Wednesday, April 20, 2011

Triay - Presumed Innocent

Ford in Presumed Innocent is a flawed anti-hero. The film deals with a great amount of guilt placed upon Ford's character, Rusty Sabich. Sabich is accused of murdering a young woman named Carolyn, with whom the audience knows he has been having an affair with. The audience does not know whether Sabich truly did murder Carolyn, and with building evidence including finding Sabich's sperm inside of her after the autopsy greatly affect the audience's ability to trust Ford as the hero, the good guy. The audience can feel the guilt that Sabich is dealing with throughout the whole picture.
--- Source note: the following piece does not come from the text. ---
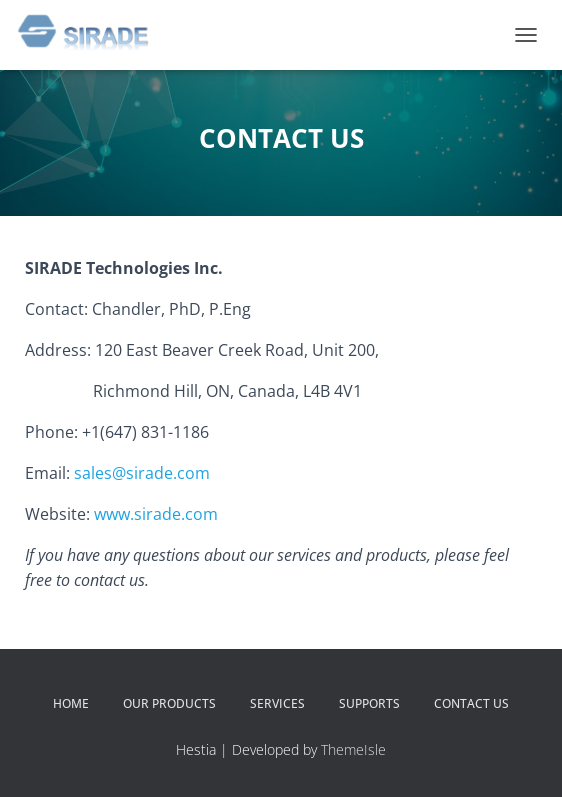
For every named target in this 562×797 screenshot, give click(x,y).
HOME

The film's final scene involves the revelation that Sabich's wife was the one who murdered Carolyn. She discovered Sabich's affair and, led to insanity, murdered Carolyn. The couple must now continue to live together, with this fractured notion of trust between them. Guilt is manifested within this broken sense of threatened trust, a trust that is based upon an "I've killed before, I'll kill again" ideal. This unsettling idea of the couple sticking together brings about an immense feeling of guilt on Sabich's behalf, as if he had remained faithful to his wife, none of this would have ever happened.

1 comment:

  1. THis is a summary, not an analysis of the film's conflicts or even any of its cinematic techniques.